Pressed on this, Weston admitted that some vendors are concerned that Microsoft may kick them out of the kernel. “Can user mode framework be as good as the access they currently have in terms of performance, etcetera? These are valid concerns. But at this point, we have no plans to revoke kernel access from anyone. It doesn’t mean that can’t change in the future, but we have no plans to do that. Our goal is to create an equivalent, and an option, for user mode.”
While ‘to kernel or not to kernel’ may be the issue that catches attention, Weston believes it is the smaller part of a two-part problem. Of greater importance is software testing prior to deployment – and the use of safe deployment practices (SDP).
Safe Deployment Practices
“Whether your security product is in the kernel or operating as an app,” explained Weston, “you can still destroy the machine or make it unavailable. If you’re operating as an app and you delete the wrong file, you can cause the machine not to boot. That alone proves the argument that effective SDP is the better ROI in terms of protecting an incident, because whether you’re in kernel or user mode, you must have SDP to avoid accidental outage.”
SDPs are not a new idea. USENIX published a paper out of Utrecht university in 2004 titled ‘A Safe and Policy-Free System for Software Deployment’. Its opening line reads, “Existing systems for software deployment are neither safe nor sufficiently flexible.” This problem with SDPs has yet to be solved, and such a solution is an important aspect of Microsoft’s plans to limit future outages.
This was discussed at some length at the MVI summit. “We face a common set of challenges in safely rolling out updates to the large Windows ecosystem, from deciding how to do measured rollouts with a diverse set of endpoints to being able to pause or rollback if needed. A core SDP principle is gradual and staged deployment of updates sent to customers,” comments Weston in a blog on the summit.
“This rich discussion at the Summit will continue as a collaborative effort with our MVI partners to create a shared set of best practices that we will use as an ecosystem going forward,” he blogged. Separately, he expanded to SecurityWeek: “We discussed ways to de-conflict the various SDP approaches being used by our partners, and to bring everything together as a consensus on the principles of SDP. We want everything to be transparent, but then we want to enforce this standard as a requirement for working with Microsoft.”

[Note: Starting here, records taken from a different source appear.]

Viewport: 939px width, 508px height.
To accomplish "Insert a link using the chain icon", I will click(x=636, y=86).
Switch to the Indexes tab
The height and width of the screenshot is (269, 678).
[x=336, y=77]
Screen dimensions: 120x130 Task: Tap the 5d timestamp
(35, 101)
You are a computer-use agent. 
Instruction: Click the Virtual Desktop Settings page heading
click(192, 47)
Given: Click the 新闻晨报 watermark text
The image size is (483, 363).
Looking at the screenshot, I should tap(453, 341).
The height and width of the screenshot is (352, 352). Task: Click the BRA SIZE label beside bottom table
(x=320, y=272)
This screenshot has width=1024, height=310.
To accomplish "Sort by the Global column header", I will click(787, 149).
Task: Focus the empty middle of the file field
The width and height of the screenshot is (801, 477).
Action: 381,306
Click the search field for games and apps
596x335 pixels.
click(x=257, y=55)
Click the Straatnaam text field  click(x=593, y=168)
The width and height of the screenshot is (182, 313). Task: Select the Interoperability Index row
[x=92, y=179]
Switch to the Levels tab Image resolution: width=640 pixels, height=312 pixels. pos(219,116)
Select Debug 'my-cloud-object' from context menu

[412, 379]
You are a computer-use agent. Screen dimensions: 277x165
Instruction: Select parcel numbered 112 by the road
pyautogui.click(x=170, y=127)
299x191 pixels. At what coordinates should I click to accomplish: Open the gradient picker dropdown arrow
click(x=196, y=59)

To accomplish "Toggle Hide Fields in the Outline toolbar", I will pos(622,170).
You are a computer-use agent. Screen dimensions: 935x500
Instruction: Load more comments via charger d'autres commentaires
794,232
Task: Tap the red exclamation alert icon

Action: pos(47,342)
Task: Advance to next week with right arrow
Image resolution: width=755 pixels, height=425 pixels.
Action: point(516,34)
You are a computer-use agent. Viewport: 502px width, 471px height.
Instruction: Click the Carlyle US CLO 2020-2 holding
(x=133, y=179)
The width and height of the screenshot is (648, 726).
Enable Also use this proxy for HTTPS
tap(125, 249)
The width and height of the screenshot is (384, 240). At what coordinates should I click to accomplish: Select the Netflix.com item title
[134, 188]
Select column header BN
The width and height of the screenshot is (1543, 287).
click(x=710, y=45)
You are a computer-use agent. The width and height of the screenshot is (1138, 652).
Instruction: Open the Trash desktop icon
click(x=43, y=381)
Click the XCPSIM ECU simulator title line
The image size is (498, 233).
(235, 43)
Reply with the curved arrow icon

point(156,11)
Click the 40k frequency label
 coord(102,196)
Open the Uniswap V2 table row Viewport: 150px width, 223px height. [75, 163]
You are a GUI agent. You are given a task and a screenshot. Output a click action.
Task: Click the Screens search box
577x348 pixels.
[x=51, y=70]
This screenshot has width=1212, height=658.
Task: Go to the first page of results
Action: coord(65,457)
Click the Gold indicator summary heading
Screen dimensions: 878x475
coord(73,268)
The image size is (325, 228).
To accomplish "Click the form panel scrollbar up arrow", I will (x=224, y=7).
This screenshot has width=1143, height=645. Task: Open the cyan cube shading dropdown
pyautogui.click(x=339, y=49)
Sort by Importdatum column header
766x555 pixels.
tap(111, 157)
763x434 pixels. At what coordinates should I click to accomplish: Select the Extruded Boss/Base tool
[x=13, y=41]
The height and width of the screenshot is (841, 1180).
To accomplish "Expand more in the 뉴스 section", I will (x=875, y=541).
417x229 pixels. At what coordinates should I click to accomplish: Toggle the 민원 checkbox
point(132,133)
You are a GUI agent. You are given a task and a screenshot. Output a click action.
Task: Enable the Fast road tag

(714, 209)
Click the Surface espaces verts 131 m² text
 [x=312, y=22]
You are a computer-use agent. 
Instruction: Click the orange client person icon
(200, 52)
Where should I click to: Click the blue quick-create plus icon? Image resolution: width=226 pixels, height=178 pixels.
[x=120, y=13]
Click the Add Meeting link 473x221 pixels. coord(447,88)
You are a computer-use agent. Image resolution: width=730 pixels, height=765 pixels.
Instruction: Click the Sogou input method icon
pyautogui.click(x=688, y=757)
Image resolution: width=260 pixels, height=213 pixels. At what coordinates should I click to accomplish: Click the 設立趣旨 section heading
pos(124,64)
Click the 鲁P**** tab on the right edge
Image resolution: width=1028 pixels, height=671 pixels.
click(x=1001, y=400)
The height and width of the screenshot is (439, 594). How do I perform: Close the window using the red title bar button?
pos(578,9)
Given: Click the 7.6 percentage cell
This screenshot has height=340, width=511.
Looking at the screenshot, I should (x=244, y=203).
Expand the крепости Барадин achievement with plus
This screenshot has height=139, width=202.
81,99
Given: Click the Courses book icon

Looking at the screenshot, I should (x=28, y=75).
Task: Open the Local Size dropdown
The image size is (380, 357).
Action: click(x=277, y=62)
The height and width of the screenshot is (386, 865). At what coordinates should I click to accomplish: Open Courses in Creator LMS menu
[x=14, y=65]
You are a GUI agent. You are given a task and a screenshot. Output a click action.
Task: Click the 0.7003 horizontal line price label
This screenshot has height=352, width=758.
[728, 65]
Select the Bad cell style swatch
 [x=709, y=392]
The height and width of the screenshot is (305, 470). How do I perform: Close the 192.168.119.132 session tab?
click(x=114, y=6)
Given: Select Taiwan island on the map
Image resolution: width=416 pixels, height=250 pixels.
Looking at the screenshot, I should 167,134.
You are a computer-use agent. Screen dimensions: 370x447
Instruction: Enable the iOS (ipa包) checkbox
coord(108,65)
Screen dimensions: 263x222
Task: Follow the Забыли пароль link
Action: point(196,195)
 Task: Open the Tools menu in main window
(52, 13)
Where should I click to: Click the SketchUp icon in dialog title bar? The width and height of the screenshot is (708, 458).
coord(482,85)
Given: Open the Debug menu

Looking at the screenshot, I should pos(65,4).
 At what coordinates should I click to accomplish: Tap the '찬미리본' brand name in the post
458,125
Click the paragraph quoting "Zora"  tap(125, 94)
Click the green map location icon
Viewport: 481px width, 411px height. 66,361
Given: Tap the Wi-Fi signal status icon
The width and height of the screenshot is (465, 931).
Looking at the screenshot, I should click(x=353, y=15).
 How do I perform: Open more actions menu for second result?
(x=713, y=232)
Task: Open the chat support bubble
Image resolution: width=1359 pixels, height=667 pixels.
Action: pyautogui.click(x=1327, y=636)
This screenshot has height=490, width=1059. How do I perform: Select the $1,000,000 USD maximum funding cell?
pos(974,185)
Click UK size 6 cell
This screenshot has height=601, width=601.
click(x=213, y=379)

Agreeing and requiring a minimum set of safe deployment practices from partners is one thing; ensuring that those partners employ the agreed SDP is another. “Technical enforcement would be a challenge,” he said. “Transparency and accountability seem to be the best methodology for now.”
It’s not like Microsoft has no teeth. If it finds that a partner has ignored the SDP, it can withdraw signing any kernel driver. “It’s the same way we work with root certificate agencies today. We have a standard, and if you don’t abide by that security standard, we can remove you, which would impact your business significantly.” At the same time, the insistence on transparency would show customers that this provider is not being honest with them. “We think that level of enforcement is pretty effective,” he said.
“My TLDR,” Weston told SecurityWeek, “is that SDP is the best tool we have in the toolbox for stopping outages. Kernel mode, user mode – not saying those are invalid, just saying those are a much smaller part of the problem. SDP can help prevent outages both inside and outside of the kernel.”